— Work instructions —
Each record needs to be echoed exactly; can you do that?

···

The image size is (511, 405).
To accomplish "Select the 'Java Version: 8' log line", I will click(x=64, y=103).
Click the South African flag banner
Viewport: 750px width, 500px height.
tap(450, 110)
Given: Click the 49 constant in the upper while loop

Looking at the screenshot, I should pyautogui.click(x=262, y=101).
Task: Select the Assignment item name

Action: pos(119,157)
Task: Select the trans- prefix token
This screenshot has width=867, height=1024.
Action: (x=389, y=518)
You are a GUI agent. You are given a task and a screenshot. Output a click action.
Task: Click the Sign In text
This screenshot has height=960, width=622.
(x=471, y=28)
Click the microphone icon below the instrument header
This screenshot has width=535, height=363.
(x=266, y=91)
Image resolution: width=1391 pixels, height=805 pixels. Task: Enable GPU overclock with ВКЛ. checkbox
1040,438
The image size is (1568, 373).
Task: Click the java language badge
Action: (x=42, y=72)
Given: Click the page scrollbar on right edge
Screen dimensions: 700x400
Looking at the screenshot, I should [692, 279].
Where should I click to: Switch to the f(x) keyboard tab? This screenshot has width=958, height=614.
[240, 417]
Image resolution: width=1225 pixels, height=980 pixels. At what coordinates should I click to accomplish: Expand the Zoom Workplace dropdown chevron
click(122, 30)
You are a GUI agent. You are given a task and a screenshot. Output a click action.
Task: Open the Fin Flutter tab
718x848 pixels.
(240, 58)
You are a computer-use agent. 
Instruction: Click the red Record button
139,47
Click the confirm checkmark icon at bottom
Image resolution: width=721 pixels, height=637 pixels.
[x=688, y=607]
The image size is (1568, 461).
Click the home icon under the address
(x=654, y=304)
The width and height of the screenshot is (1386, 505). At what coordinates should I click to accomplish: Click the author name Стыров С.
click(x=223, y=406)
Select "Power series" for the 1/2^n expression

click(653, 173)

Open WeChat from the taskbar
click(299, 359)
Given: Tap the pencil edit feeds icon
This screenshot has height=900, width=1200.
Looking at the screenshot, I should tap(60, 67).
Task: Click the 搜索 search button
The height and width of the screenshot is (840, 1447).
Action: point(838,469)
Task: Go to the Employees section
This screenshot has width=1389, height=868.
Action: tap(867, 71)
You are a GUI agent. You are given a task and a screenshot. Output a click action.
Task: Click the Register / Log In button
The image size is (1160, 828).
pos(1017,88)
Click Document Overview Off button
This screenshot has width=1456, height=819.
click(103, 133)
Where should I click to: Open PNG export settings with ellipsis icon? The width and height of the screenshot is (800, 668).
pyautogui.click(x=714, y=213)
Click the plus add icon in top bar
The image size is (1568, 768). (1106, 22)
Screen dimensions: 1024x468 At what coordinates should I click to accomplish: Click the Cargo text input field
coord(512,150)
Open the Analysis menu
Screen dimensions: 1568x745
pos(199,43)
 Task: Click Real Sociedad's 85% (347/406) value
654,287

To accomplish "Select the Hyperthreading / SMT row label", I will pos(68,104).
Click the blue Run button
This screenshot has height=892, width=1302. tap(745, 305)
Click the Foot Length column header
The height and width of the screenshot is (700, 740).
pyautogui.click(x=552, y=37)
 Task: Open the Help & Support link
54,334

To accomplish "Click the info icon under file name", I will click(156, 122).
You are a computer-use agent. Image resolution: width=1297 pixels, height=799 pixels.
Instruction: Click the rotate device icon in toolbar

···

— Solved exercise —
The image size is (511, 405).
To accomplish "Select the 'Java Version: 8' log line", I will click(x=64, y=103).
Click the South African flag banner
Viewport: 750px width, 500px height.
tap(450, 110)
Given: Click the 49 constant in the upper while loop

Looking at the screenshot, I should pyautogui.click(x=262, y=101).
Task: Select the Assignment item name

Action: pos(119,157)
Task: Select the trans- prefix token
This screenshot has width=867, height=1024.
Action: (x=389, y=518)
You are a GUI agent. You are given a task and a screenshot. Output a click action.
Task: Click the Sign In text
This screenshot has height=960, width=622.
(x=471, y=28)
Click the microphone icon below the instrument header
This screenshot has width=535, height=363.
(x=266, y=91)
Image resolution: width=1391 pixels, height=805 pixels. Task: Enable GPU overclock with ВКЛ. checkbox
1040,438
The image size is (1568, 373).
Task: Click the java language badge
Action: (x=42, y=72)
Given: Click the page scrollbar on right edge
Screen dimensions: 700x400
Looking at the screenshot, I should [692, 279].
Where should I click to: Switch to the f(x) keyboard tab? This screenshot has width=958, height=614.
[240, 417]
Image resolution: width=1225 pixels, height=980 pixels. At what coordinates should I click to accomplish: Expand the Zoom Workplace dropdown chevron
click(122, 30)
You are a GUI agent. You are given a task and a screenshot. Output a click action.
Task: Open the Fin Flutter tab
718x848 pixels.
(240, 58)
You are a computer-use agent. 
Instruction: Click the red Record button
139,47
Click the confirm checkmark icon at bottom
Image resolution: width=721 pixels, height=637 pixels.
[x=688, y=607]
The image size is (1568, 461).
Click the home icon under the address
(x=654, y=304)
The width and height of the screenshot is (1386, 505). At what coordinates should I click to accomplish: Click the author name Стыров С.
click(x=223, y=406)
Select "Power series" for the 1/2^n expression

click(653, 173)

Open WeChat from the taskbar
click(299, 359)
Given: Tap the pencil edit feeds icon
This screenshot has height=900, width=1200.
Looking at the screenshot, I should tap(60, 67).
Task: Click the 搜索 search button
The height and width of the screenshot is (840, 1447).
Action: point(838,469)
Task: Go to the Employees section
This screenshot has width=1389, height=868.
Action: tap(867, 71)
You are a GUI agent. You are given a task and a screenshot. Output a click action.
Task: Click the Register / Log In button
The image size is (1160, 828).
pos(1017,88)
Click Document Overview Off button
This screenshot has width=1456, height=819.
click(103, 133)
Where should I click to: Open PNG export settings with ellipsis icon? The width and height of the screenshot is (800, 668).
pyautogui.click(x=714, y=213)
Click the plus add icon in top bar
The image size is (1568, 768). (1106, 22)
Screen dimensions: 1024x468 At what coordinates should I click to accomplish: Click the Cargo text input field
coord(512,150)
Open the Analysis menu
Screen dimensions: 1568x745
pos(199,43)
 Task: Click Real Sociedad's 85% (347/406) value
654,287

To accomplish "Select the Hyperthreading / SMT row label", I will pos(68,104).
Click the blue Run button
This screenshot has height=892, width=1302. tap(745, 305)
Click the Foot Length column header
The height and width of the screenshot is (700, 740).
pyautogui.click(x=552, y=37)
 Task: Open the Help & Support link
54,334

To accomplish "Click the info icon under file name", I will click(156, 122).
You are a computer-use agent. Image resolution: width=1297 pixels, height=799 pixels.
Instruction: Click the rotate device icon in toolbar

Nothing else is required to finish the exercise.